_THE REQUEST:_
Copy the rows below word for word, leaving out the pictures.

— Begin EXCERPTED DATA —

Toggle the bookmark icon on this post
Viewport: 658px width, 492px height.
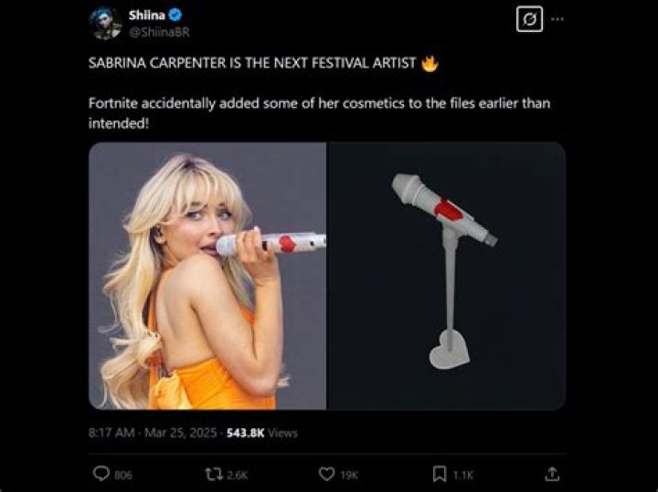tap(439, 474)
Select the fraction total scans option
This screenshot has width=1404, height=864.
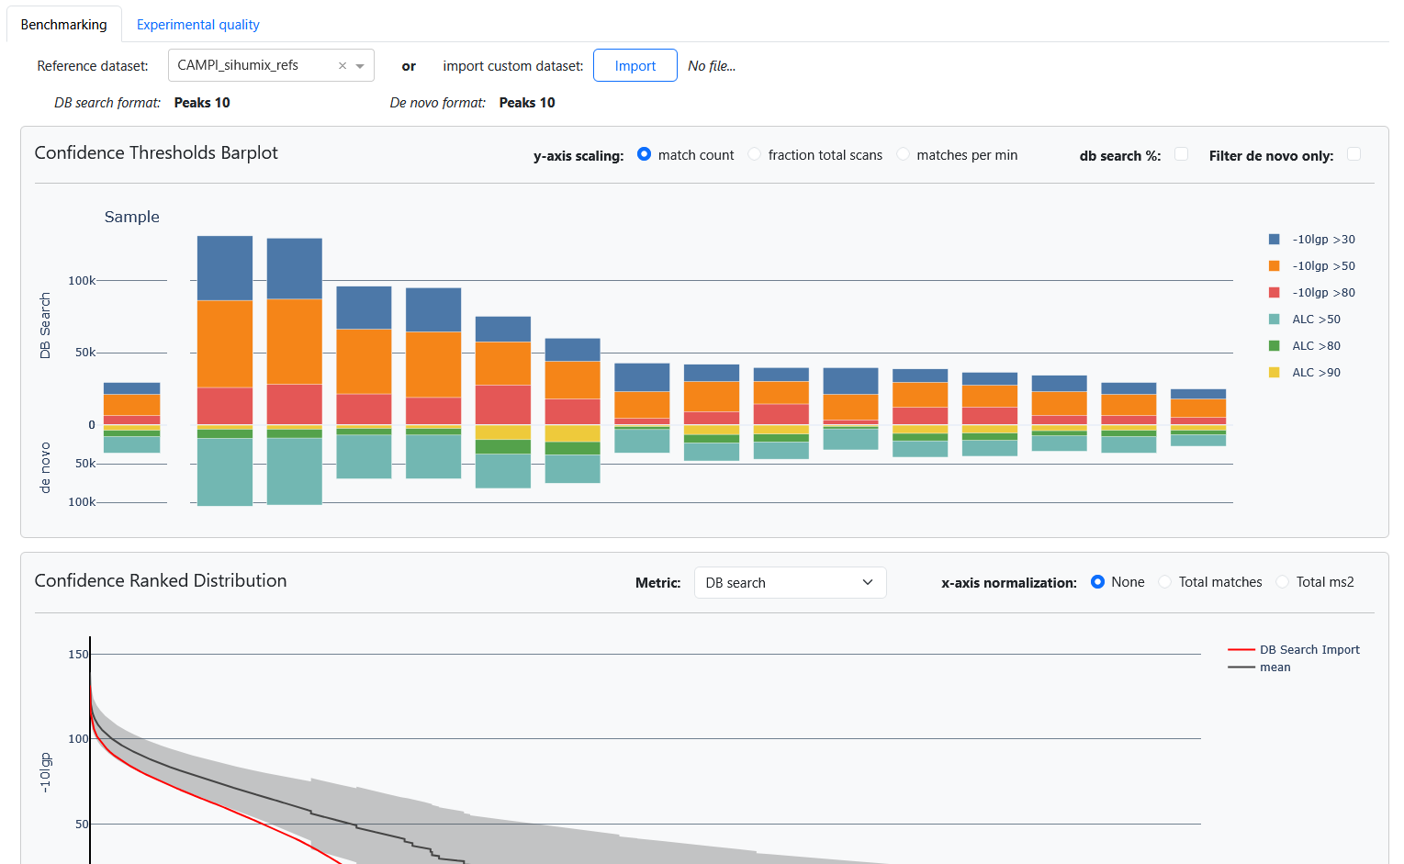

— End EXCERPTED DATA —

_THE RESULT:_
Toggle the bookmark icon on this post
Viewport: 658px width, 492px height.
tap(439, 474)
Select the fraction total scans option
This screenshot has width=1404, height=864.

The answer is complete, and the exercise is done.